Patient Distress

Patient Distress

Dyspnea exerts negative impact on all domains of a patient’s quality of life. To address these issues, multidimensional scales measuring multiple symptoms including dyspnea have been developed and validated.

Effects of Dyspnea (Breathlessness)

On Physical well being

Fatigue and tiredness correlates with intensity of dyspnea (Bruera 2000)

Decrease in functional status (low Karnofsky Performance Scale) (Reuben, 1986) (Ho 2001).

In patients with symptomatic (advanced) COPD, dyspnea ratings are better predictors of general health status than physiologic measurements (Mahler 1992).

On Emotional well being

Perceived by patients and family as life threatening and anxiety provoking.

Patients with dyspnea are more likely to be anxious and depressed (Ho 2001).

Anxiety correlates with intensity of dyspnea (Bruera 2000).
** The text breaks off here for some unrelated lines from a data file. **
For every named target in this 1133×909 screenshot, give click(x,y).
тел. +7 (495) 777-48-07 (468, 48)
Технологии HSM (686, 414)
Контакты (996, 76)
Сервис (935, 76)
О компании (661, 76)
Other symptoms include depression, anger, helplessness, and loneliness.

Dyspneic patients frequently seek medical care, are hospitalized more often and are at higher risk for dying in a institutional setting (Edmonds 2000)(Dahlen 2002).

On Social well being

Dyspnea rather than lung function correlates highly with disability (Williams 1989).

Dyspnea and decrease functional status prevent patients from activities, and in severe cases, even from eating, bathing and talking.

Many feel hopeless, with strong sense of isolation and dependence.

On Spiritual well being

Data collected from six home palliative care teams in Ireland indicated that the presence of dyspnea at referral was positively correlated with severity of patient spiritual distress (Edmonds 2000).

On Survival

In cancer patients, the presence of dyspnea is a predictor of shorter lengths of survival (Maltoni 1995). Lung cancer patients presenting to the ER with dyspnea have much shorter survival than patients with other malignancies (Escalante 1996).

In study of 227 patients with COPD by Nishimura, the 5-year cumulative survival rate was 73%. More importantly, the intensity of dyspnea had a more significant effect on survival than disease severity based on FEV1 (Nishimura 2002).

The physical symptom subscale score of the Memorial Symptom Assessment Scale (MSAS)significantly predicts survival and adds to the prognostic information provided by theKarnofsky Performance Scale and extent of disease (Chang 1998).